The Jordans were unable to establish that anything counsel did or failed to do was the proximate cause of their damages, including but not limited to loss of the shareholder litigation. When the plaintiff fails to submit evidence to establish an essential element of a claim, summary judgment dismissing the claim is appropriate. Nelson ex rel. Nelson v. City of Rupert, 128 Idaho 199, 911 P.2d 1111 (1996); Ambrose v. Buhl Joint School Dist. No. 412, 126 Idaho 581, 887 P.2d 1088 (Ct.App.1995).

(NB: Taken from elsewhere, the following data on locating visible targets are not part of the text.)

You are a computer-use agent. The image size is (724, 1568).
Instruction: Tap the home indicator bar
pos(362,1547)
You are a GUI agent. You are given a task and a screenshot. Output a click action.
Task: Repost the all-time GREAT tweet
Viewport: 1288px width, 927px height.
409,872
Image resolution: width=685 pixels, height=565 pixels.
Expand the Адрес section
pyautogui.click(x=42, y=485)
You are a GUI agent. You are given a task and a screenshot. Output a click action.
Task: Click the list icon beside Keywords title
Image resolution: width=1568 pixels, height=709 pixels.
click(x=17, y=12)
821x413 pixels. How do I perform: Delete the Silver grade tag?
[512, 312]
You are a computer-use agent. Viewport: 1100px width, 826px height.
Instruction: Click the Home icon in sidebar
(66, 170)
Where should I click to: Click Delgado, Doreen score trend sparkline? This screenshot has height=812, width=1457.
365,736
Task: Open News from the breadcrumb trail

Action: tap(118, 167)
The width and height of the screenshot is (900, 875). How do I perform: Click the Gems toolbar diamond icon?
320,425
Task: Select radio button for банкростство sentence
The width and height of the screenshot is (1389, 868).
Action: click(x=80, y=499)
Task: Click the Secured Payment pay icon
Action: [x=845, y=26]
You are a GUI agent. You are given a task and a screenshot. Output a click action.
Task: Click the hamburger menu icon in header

*915 The award of summary judgment in favor of attorney Beeks and the denial of the motion to reconsider are hereby affirmed. Costs to Respondents. No attorney fees are awarded.

Chief Justice TROUT and Justices SCHROEDER, KIDWELL and REINHARDT, Justice pro tem, concur.

NOTES

[1] Margaret Anderson had passed away in the meantime, in April 1995.

[2] The Jordans presented a cross-motion seeking summary judgment on the defendants' affirmative defense that the complaint was not filed within the applicable statute of limitation. This matter, however, is not raised in the appeal.

[3] The Jordans argue that the district court ignored Squyres' affidavit. Idaho Rule of Evidence 702 allows a witness qualified as an expert to testify in the form of an opinion if specialized knowledge will assist the trier of fact to understand the evidence or to determine a fact in issue. Attorney Squyres' affidavit did not deal with a disputed factual issue but with the enforceability of the shareholders' agreement and the legal effect of attorney Beeks's January 23, 1995, letter to Greg Anderson. The district court determined that the affidavit constituted legal argument and that it would not be helpful.